Ms. Benonita Bismarck, the Chief Executive Officer, GSA, said the Authority recognized the Media as an indispensable stakeholder in its Mission to effectively protect and promote the interest of shippers in Ghana.
She said to discharge this duty aptly required the dissemination of critical information to engage the shipping community meaningfully and this could not be achieved without the distinct professional services of the media.
“We appreciate you for your yeoman’s role of keeping shippers and the public informed about the shipping and logistics industry,” she said.

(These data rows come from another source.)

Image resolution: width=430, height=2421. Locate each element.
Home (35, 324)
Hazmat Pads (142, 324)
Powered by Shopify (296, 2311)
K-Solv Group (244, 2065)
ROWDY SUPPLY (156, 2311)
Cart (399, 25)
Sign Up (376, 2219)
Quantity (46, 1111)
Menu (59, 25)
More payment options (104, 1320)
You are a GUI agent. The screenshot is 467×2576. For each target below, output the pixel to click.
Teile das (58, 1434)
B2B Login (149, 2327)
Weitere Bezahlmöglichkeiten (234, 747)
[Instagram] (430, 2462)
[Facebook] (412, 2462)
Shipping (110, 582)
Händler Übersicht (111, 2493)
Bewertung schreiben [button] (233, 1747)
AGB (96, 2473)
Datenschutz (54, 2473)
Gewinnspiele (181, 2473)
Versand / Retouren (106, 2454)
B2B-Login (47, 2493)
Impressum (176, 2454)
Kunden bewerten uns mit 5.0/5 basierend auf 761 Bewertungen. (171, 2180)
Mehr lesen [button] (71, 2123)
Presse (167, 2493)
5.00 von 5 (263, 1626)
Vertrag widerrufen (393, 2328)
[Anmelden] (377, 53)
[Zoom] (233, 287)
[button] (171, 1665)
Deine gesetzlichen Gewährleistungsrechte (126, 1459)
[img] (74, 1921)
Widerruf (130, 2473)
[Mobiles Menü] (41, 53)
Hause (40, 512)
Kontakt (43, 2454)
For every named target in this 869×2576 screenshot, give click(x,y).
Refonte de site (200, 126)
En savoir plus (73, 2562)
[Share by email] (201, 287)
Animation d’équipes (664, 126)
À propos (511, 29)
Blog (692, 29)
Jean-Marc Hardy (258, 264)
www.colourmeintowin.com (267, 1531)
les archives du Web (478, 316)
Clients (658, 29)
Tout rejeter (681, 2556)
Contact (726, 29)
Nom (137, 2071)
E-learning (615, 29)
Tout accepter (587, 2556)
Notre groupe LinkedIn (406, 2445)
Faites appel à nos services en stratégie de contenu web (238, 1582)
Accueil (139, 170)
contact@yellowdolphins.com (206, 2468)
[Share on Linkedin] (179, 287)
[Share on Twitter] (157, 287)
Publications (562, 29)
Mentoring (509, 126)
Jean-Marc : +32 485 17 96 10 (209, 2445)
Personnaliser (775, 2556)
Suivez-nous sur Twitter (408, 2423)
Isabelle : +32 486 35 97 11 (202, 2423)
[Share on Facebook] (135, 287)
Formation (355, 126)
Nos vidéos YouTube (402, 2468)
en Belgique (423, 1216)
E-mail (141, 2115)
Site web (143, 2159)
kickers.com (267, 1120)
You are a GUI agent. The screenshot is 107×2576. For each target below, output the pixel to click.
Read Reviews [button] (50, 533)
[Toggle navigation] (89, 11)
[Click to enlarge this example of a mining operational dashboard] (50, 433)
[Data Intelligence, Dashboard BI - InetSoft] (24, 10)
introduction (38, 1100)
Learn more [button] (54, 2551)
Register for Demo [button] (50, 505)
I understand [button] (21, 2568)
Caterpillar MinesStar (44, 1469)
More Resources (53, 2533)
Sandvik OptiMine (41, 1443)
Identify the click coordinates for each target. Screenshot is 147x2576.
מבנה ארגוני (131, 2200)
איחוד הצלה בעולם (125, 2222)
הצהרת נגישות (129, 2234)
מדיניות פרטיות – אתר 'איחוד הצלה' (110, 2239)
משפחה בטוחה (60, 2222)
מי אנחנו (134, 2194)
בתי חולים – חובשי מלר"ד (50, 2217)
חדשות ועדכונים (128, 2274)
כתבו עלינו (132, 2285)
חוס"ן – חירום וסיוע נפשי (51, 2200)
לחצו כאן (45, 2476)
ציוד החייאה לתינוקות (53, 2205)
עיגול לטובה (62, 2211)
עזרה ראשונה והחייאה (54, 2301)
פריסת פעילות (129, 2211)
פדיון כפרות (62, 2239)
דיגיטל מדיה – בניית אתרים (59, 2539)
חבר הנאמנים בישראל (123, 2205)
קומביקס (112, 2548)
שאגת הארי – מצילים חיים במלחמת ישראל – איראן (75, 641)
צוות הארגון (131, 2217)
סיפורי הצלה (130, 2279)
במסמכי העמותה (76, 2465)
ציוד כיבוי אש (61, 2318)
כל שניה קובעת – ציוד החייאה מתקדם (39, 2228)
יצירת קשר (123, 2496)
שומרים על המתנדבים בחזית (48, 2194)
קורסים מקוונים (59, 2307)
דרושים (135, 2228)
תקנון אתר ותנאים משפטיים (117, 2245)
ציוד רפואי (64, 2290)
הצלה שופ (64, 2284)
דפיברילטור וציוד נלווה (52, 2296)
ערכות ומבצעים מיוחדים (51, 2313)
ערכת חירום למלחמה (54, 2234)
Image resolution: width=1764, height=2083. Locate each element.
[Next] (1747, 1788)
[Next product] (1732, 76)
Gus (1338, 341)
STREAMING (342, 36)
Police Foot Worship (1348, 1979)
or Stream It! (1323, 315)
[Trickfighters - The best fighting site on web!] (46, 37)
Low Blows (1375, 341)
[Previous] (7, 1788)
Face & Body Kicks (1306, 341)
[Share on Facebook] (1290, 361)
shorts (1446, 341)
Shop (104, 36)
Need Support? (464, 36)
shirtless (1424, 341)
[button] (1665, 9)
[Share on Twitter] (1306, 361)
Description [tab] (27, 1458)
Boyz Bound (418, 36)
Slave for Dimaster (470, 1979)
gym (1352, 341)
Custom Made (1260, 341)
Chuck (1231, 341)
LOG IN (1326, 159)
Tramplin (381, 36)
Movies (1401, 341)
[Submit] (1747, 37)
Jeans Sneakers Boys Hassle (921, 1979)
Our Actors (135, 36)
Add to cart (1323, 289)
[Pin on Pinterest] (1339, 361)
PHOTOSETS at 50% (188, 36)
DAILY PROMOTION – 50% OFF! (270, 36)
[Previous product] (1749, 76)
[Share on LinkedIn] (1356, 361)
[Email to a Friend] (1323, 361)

She said the theme was aimed at bringing to the fore the speedy evolvement of the Shipping and Logistics sector which is one of the key drivers of the socio-economic development of our country, given its very wide scope, reach and impact on its varied stakeholders, most importantly the numerous indirect beneficiaries of its output.
“It is our intent that by the end of our interactions today, you will be equipped and empowered to take the story of the numerous positive developments in the sector to the world and you would particularly highlight the facilitating role of the GSA to ensure that the sector remained a viable propeller of socio-economic well-being for shippers (importers and exporters), the government as well as the citizenry of the country,” she added.
Some of the topics discussed include the impact of negotiated freight rates on the shipping and logistics Industry, the relevance of Certificates of Origin in the implementation of AfCFTA and payment of marine cargo insurance locally.